BASARD.exe 

1. how to compile the program

The program in written in C++. It can be compile using g++. For example, the following line can be used to compile BASARD on the cygwin platform in Windows XP. The output file BASARD.exe will be able to run in Windows XP:

g++ -o BASARD.exe BASARD.cpp


2. how to use the program

The format of command line is: 

	BASARD InputFilePath OutputFilePath SequenceType SequenceNumber PatterWidth MaximumCopyNumber MaximumGapLength Epsilon_1 Epsilon_2 IterationNumber RunningMode

--Detailed explanation of the arguments:
*InputFilePath:  The full path, including the name, of the file containing the input sequences. This file should contain multiple nucleotide or amino acid sequences in a special FASTA format: each ID line starts with '>', each sequence is put in a single line. Examples of data sets can be found in the input_example folder. All letters in the input seuqnces should be in uppercase.

*OutputFilePath: The full path, including the name, of the .txt file containing the output of program. An example can be found in the output_example folder.

*SequenceType: the type of the input sequences. '0' for nucleotide sequences and '1' for amino acid sequences. 

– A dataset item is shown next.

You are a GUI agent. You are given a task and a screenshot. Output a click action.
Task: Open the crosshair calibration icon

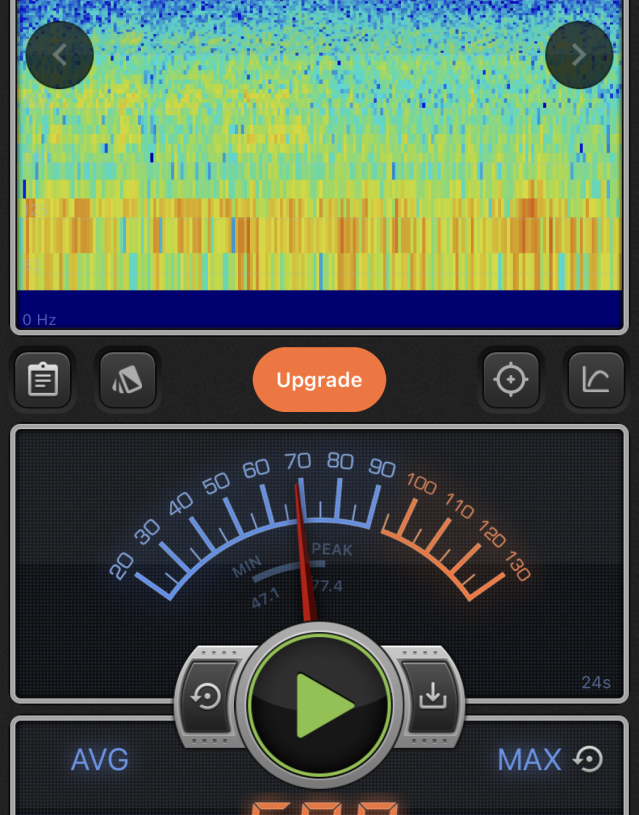(510, 380)
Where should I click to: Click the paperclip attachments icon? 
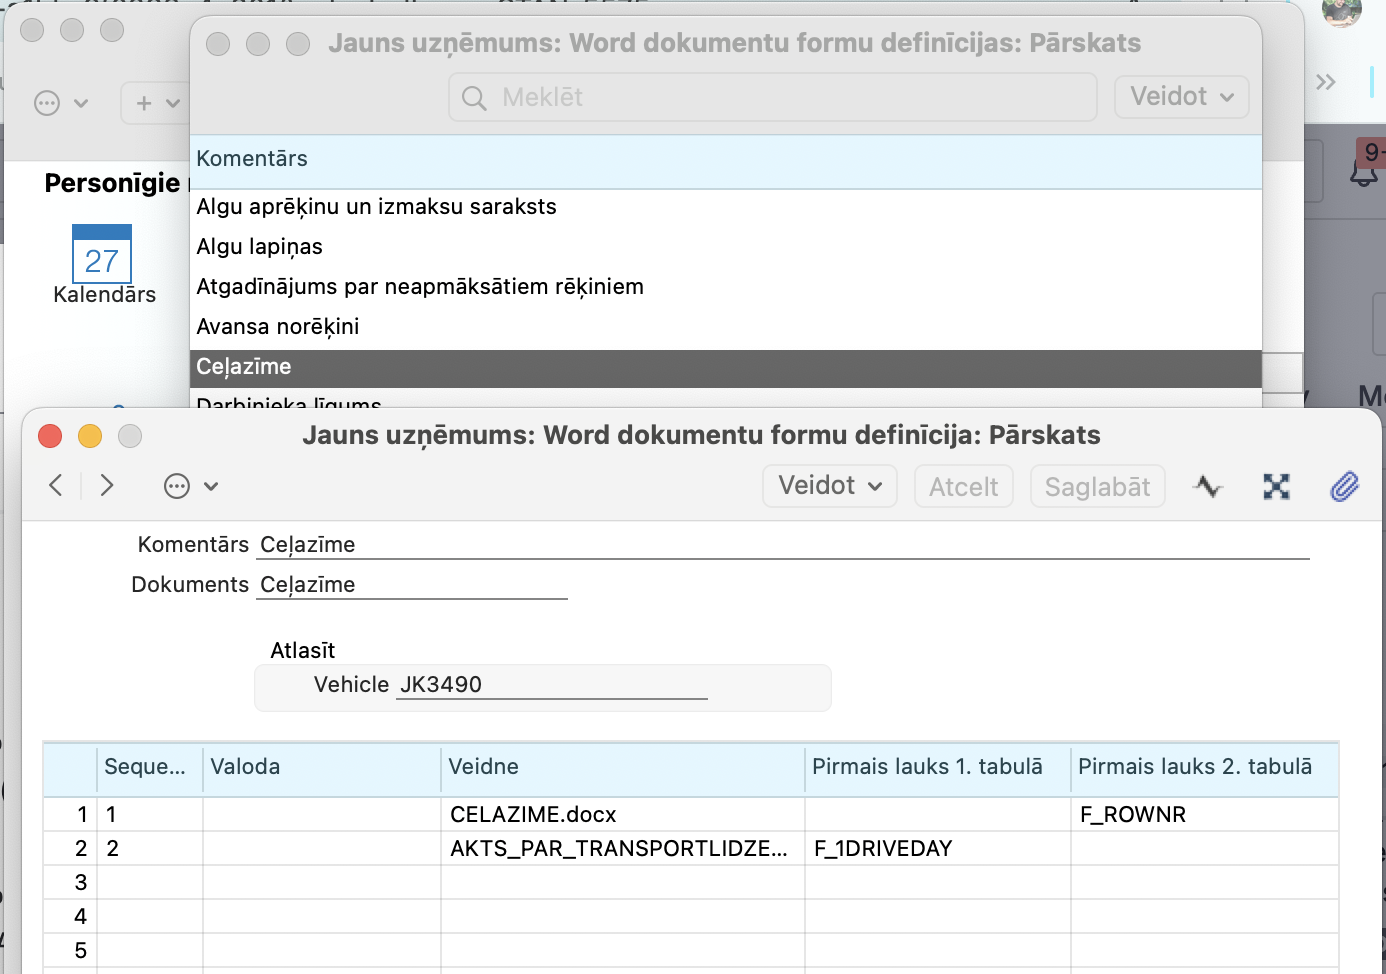(x=1344, y=487)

*SequenceNumber: the number of the sequences in the input file.

*PatterWidth: the width of the target motif pattern.

*MaximumCopyNumber: the maximum copy number for each repeat segment.

*MaximumGapLength: the maximum gap length between two repeat units.

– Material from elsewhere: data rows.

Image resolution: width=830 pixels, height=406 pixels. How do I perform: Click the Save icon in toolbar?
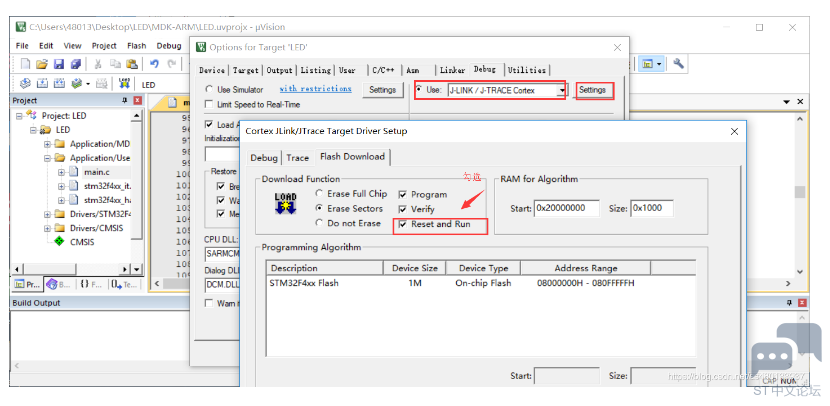tap(58, 64)
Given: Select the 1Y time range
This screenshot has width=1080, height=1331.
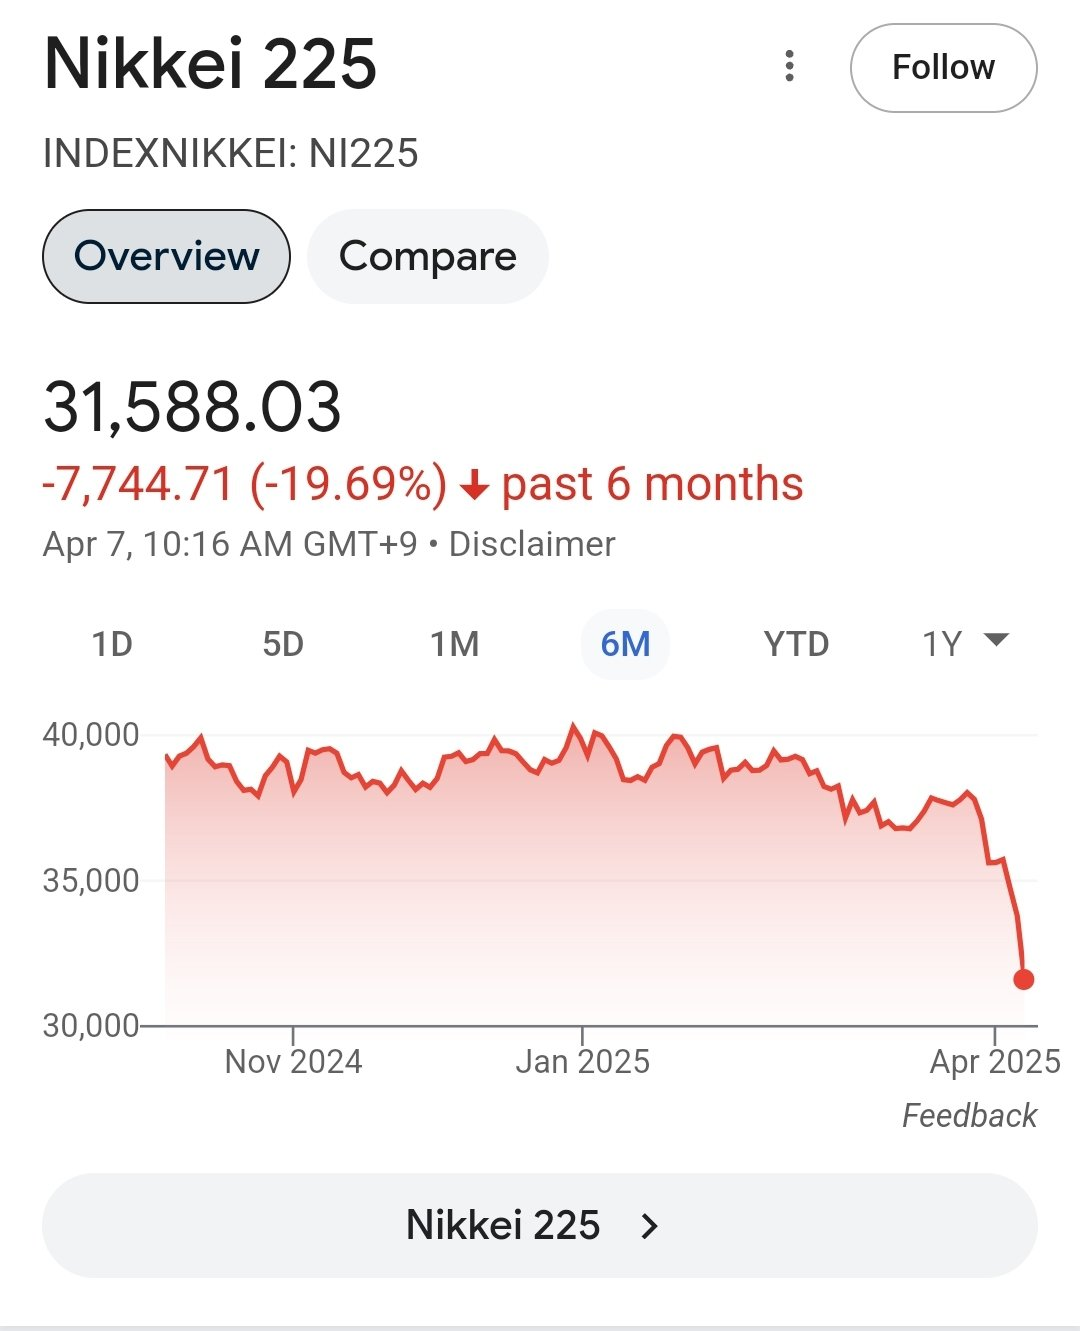Looking at the screenshot, I should (x=941, y=644).
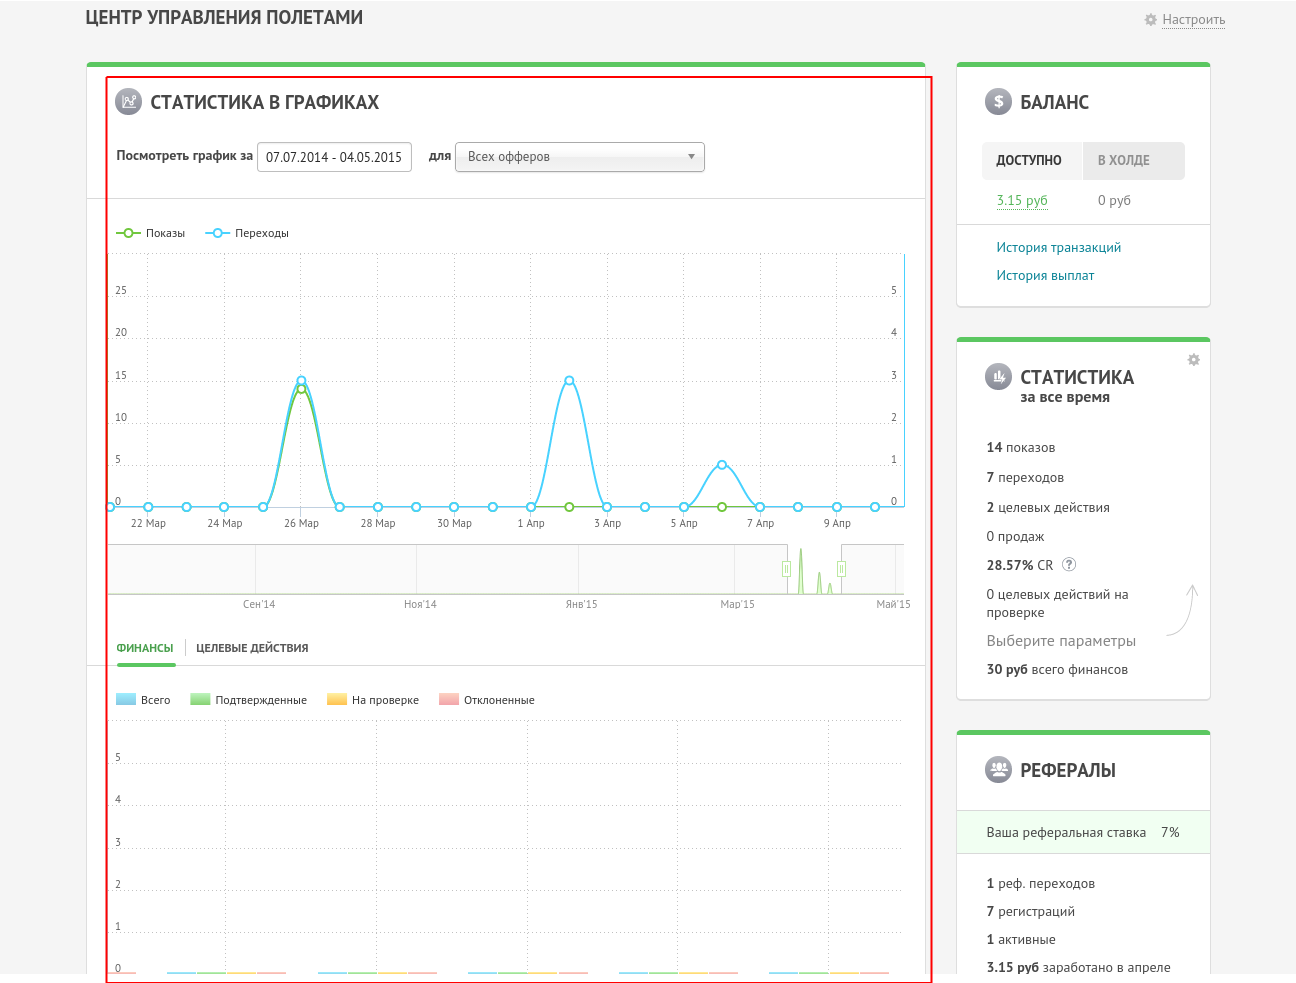
Task: Open the История транзакций link
Action: pyautogui.click(x=1058, y=247)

*Epsilon_1,Epsilon_2: the parameters of the prior distribution of repeat segment structures. Details can be found in the article.

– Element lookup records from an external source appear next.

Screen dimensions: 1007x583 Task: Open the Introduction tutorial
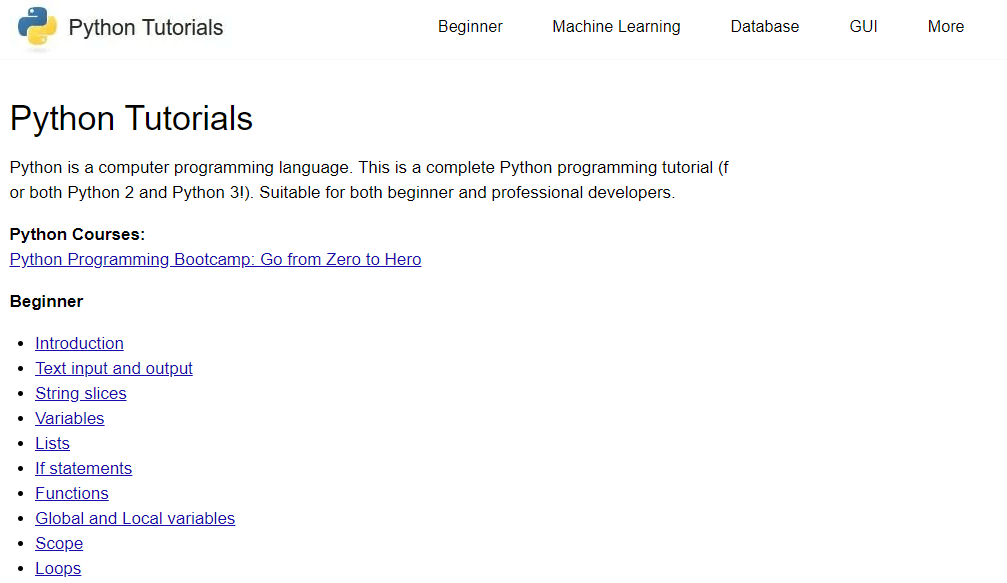click(x=79, y=343)
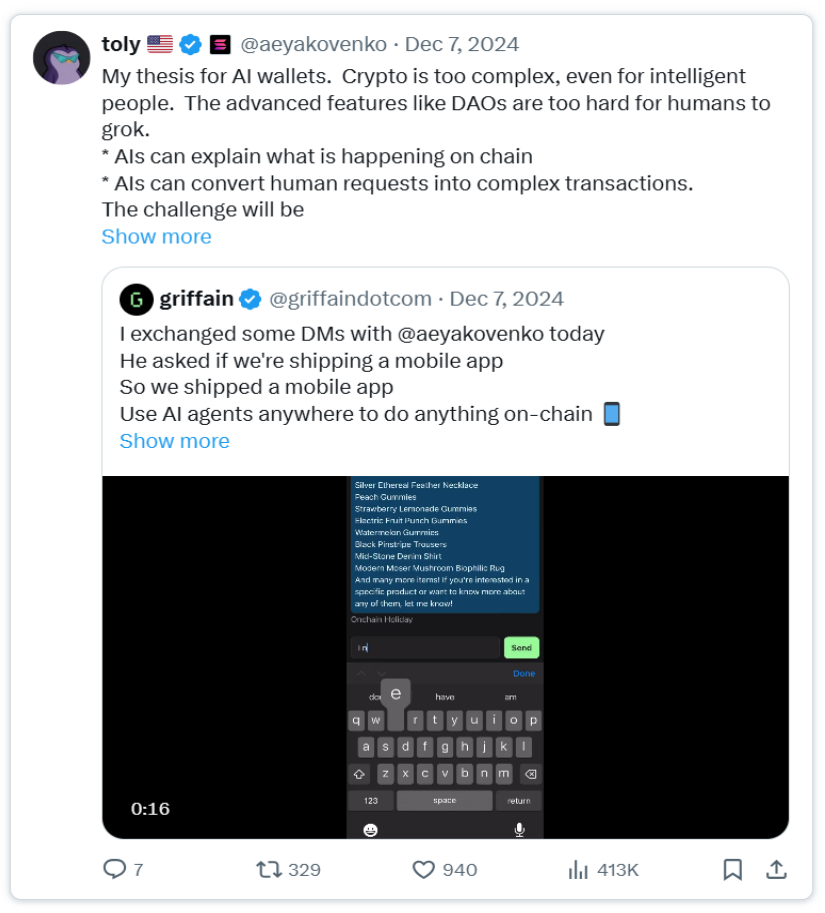This screenshot has height=913, width=825.
Task: Open view analytics bar chart icon
Action: (578, 869)
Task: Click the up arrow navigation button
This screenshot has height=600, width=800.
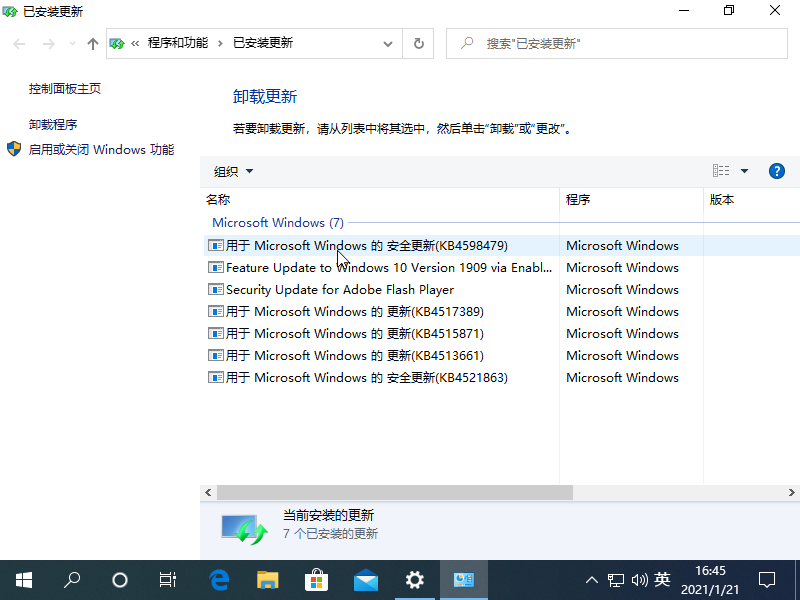Action: [93, 44]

*IterationNumber: The number of iterations that the MCMC chain will run for.

*RunningMode: There are two modes, fast and complete. In the complete mode, the algorithm is exactly as the same as the one described in the article. In the fast mode, the algorithm will not update the parameters of repeat segment locations within each iteration. Instead, this kind of parameters will be updated for every 10 iterations.

--Example
Take the experiment on real data, which is described in the article, for example, the command line are:  (users can also refer to Table 6 in the supplementary material of the article)


BASARD input_example\synthetic_data_set_12M-L_2.txt output_example\report_synthetic_data_set_12M-L_2.txt 0 6 12 15 2 0.25 0.5 3000 1

BASARD.exe input_example\real_data_set_nucleotide.txt output_example\report_real_data_set_nucleotide.txt 0 24 18 20 6 1.0 1.0 3000 0

BASARD.exe input_example\real_data_set_amino_acid.txt output_example\report_real_data_set_amino_acid.txt 1 24 6 20 2 0.1 1.0 3000 0


--Evaluation
If using our provided synthetic data sets, users can compare the estimate parameters with the actual parameters given in the two files in the Data_set folder, namely actual_motif_matrix_for_all_synthetic_data_sets.txt and actual_locations_and_structures_of_repeat_segments_for_all_synthetic_data_sets.txt files.